Where you keep your files and settings? You can't put executable files or device drivers there either. When Google said that all Chrome OS applications would be Web applications, they weren't kidding.

Oh, and if something is wrong with the data from a Web application? The plan is to minimize the damage from poisoned data by restricting data from each Web domain to its own local storage and then controlling access to that data at a process level. Here again we see the idea of sandboxing to prevent attacks from spreading making its appearance.

5.4 Secured, automatic updates

An eternal problem with most operating systems is that if a user doesn't choose to update the system, they're vulnerable to the very next attack to come down the road. Or, even more annoying, you can be stuck patching and patching again until the vendor gets it right.
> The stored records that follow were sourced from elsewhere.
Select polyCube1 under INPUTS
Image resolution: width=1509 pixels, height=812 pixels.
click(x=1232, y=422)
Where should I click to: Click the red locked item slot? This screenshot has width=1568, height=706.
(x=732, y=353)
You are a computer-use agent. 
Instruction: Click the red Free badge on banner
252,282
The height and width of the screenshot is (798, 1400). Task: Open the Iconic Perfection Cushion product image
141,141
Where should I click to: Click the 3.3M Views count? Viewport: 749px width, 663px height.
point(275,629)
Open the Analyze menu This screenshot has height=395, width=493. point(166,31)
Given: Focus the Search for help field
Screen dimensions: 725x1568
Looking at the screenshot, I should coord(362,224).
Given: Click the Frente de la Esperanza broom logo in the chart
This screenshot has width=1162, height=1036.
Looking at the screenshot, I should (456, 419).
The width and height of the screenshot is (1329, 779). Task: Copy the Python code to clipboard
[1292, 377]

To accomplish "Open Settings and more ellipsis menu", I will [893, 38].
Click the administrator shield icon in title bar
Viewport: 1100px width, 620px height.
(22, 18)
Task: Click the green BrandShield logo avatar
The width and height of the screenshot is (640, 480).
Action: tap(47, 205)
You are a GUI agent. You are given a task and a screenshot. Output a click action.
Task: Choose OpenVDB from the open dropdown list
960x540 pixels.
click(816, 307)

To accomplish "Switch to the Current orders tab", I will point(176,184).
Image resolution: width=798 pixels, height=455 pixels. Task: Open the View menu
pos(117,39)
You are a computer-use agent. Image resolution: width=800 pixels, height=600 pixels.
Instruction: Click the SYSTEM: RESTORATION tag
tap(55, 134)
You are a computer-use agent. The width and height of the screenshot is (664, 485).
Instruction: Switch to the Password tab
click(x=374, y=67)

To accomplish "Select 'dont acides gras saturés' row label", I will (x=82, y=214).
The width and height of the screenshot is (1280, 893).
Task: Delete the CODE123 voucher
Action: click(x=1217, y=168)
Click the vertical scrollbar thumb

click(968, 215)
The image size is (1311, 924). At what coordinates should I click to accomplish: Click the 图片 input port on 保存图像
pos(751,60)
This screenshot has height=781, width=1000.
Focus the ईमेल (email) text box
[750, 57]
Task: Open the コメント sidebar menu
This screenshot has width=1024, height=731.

With Chrome OS that's not a problem. You turn on your computer and it gets the newest patches. Something goes wrong with your computer? The entire operating system is replaced with the latest patches included. A new zero-day exploit comes out? Chrome OS auto-updates to fix it as soon as possible rather than waiting for the next monthly Patch Tuesday.

5.5 Verified boot

Do you know if your computer is secure when you boot it up? Probably no. But, you will with Chrome OS. Every time you start a Chrome OS based device, it will check first its firmware and then start checking its core programs for unauthorized changes as you start using the system. If it finds any, it will tell you about a potential security problem and how to restore the system to a new, good version of the operating system.

No fuss, no muss, and from what I can see of the design it looks like it will also put a real road-block even in the way of a cracker who had stolen your device and is trying to break into it.

All-in-all, Google Chrome OS security is outstanding... once you get pass that login/password problem. If Google can come up with a fix for that, then we may well be looking at the more secure desktop operating system that's ever showed up.